先日の毎日新聞に「廃炉ごみ処分場の基準決定」との見出しで、原子力規制委員会が9月29日に処分場の規制基準を決定したとの記事が掲載されていました。
正直な気持ちとしては“すでに決まっていたと思っていたのに、まだ決まっていなかったの?”ということでしたが、記事をよく読むと、低レベルのL3/L2、並びに一番汚染度が高い「核のゴミ」についても地層処分ということが決まっていて、今回決まったのはL2と核のゴミの中間に位置するL1という汚染度が高い放射性廃棄物の処分方法です。
それによると、電力会社などは地下70メートルより深い場所に処分場を設けて約10万年間、地中で隔離しなければならなくなるというもので、今回の決定により廃炉ごみの基準が全て整備されたことになります。
◆この決定を受けて、放射性廃棄物の種類と処分方法などを纏めてみますと、下記のようになります。
(毎日新聞の資料を参考にしました)
レベル 廃棄物の種類 処分方法 深さなど 隔離期間
L3 解体コンクリート・金属 穴を掘って埋める 地表近く 約50年
L2 廃液・フィルター・手袋など コンクリート製の箱に 10m程度の深度 約300年
入れて埋める
L1 制御棒など 処分場を整備 70m以上の深度 約10万年
核のゴミ ガラス固体化 300m以上の深度 約10万年
地層処分
※ 塗りつぶし部分(L1)が今回決定分です。
※ 事業責任者:L3/L2/L1については、ゴミの発生者(電力会社など)
※ 核のゴミは、国が積極的に関わって候補地を選ぶことになっているようですが、事業責任者に関する規定は判りませんでした。
※ 2018年度の資料によると、その時点では福島第1以外の計9基で廃炉作業が進んでいるが、9基合計では、「L1」から「L3」を併せて計約8万トン発生する見通しで、この内L1廃棄物は2200トンに上るとされています。その後も廃炉決定が進み、現時点ではこれまでに廃炉が決まったのは、11ある原発の計24基にもなっていて、この数字は大幅にふえることになります。

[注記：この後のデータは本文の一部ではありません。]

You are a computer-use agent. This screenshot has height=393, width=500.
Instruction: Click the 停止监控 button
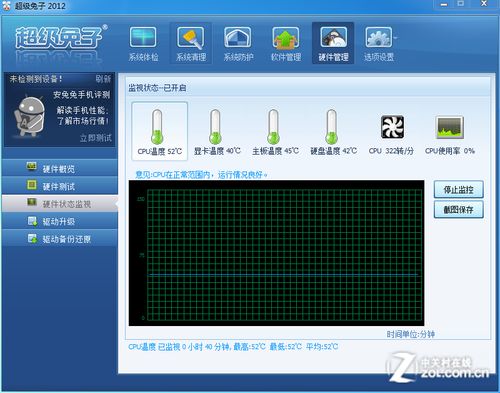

◆この表を見られた方の大部分の人がまず思うのは、50年や300年という長期にわたる管理を、社歴が100年にも満たない今の電力会社に負わせることが妥当かということでしょう。
ましてや10万年など…???
日本に人類が住み始めたのは、せいぜい4万年前にもならないといわれているのに…
10万年後に現在の会社や日本という国家が存在するのかというよりも、大規模な地殻変動がないとは誰も保証できないでしょう…
全くの数字遊びの自己満足のこじつけとしか思えず、その底にあるのは‟将来のことは責任が負えません・・・、今さえよければ・・・”という現在バイアスに基づく無責任な発想以外の何物でもないでしょう。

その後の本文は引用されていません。